T. J. Bennett: "Dark and daring romance."

Gerry Bartlett: "Because vampires are everywhere."

Kerrelyn Sparks: "Where romance sparkles with humor."

Nina Bangs: "Hot, funny, and deliciously different."

The Takeaway Truth

A writer must always look inward and explore in order to create, establish, or discover one's writing identity and in what way you want to share that identity with the world i.e. what genre of type of writing. It's not rocket science. It can be learned.

The Net is filled with authors who have successfully branded themselves. Study what they did. If necessary, enlist the help of friends. Develop your own brand that will make the reading and buying publish recognize you.

Hurray for RWA

RWA is, dollar for dollar, the best investment a writer can make. What? You don't know what RWA is? Why it's the Romance Writers of America, a nonprofit organization founded back in the 1980's in my town, that's Houston, Texas, to the uninitiated.

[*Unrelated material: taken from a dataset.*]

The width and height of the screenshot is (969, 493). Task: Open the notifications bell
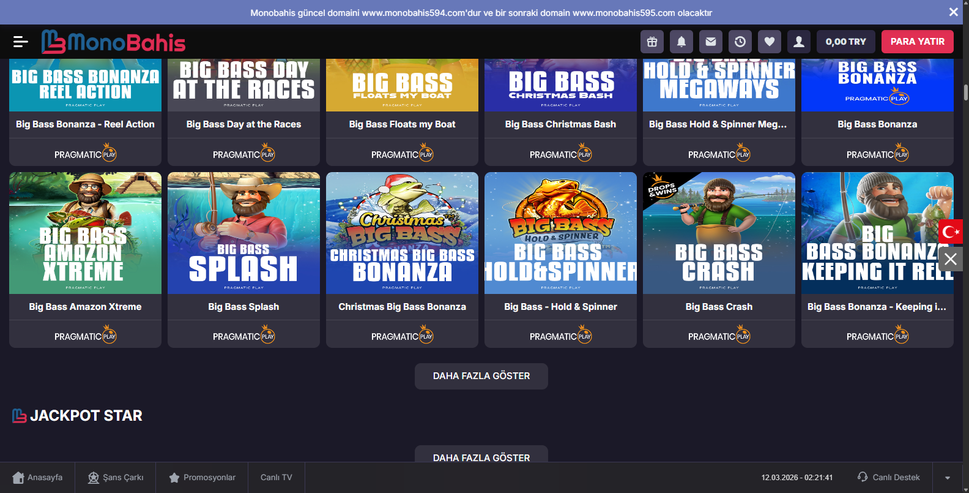click(681, 42)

I was just reading the most recent issue of Romance Writers Report, the official magazine of RWA, and was overcome with admiration. I've been a member for a long-time and have always received my money's worth for my annual dues, a measly $75 bucks. The magazine alone with its market and agent update, the articles on the craft and business of writing, and the interviews with publishing professionals as well as successful writers is worth the dues.

I've heard other published writers say they never would have been published if it hadn't been for RWA.

Good writing is good writing regardless of the genre in which you work so RWA has something to offer all writers. So, if you're struggling in the barren wasteland of the unpublished, do yourself a favor and check out the dynamic RWA.

Sling Words, climbing off her soapbox to prepare an early dinner. This is the night for the premiere of Battlestar Galactica. Enough said?

So say we all.

(Oh, embarrassing moment. I said a dinner blessing at Thanksgiving and closed with SO SAY WE ALL. The family laughed. They know I'm cracked. Then we all said a hearty Amen.)

Hurray for Ulverscroft

Since I made the announcement on my website update for April 1, I'll tell the blog world too about my deal with Ulverscroft, a division of F. A. Thorpe Publishing in the UK. The British publisher has purchased large print rights to six of my backlist titles.

The lovely company made me a lovely deal so we are all happy with the win-win deal.

If you live in the UK or a Commonwealth, you'll be seeing my name on some books.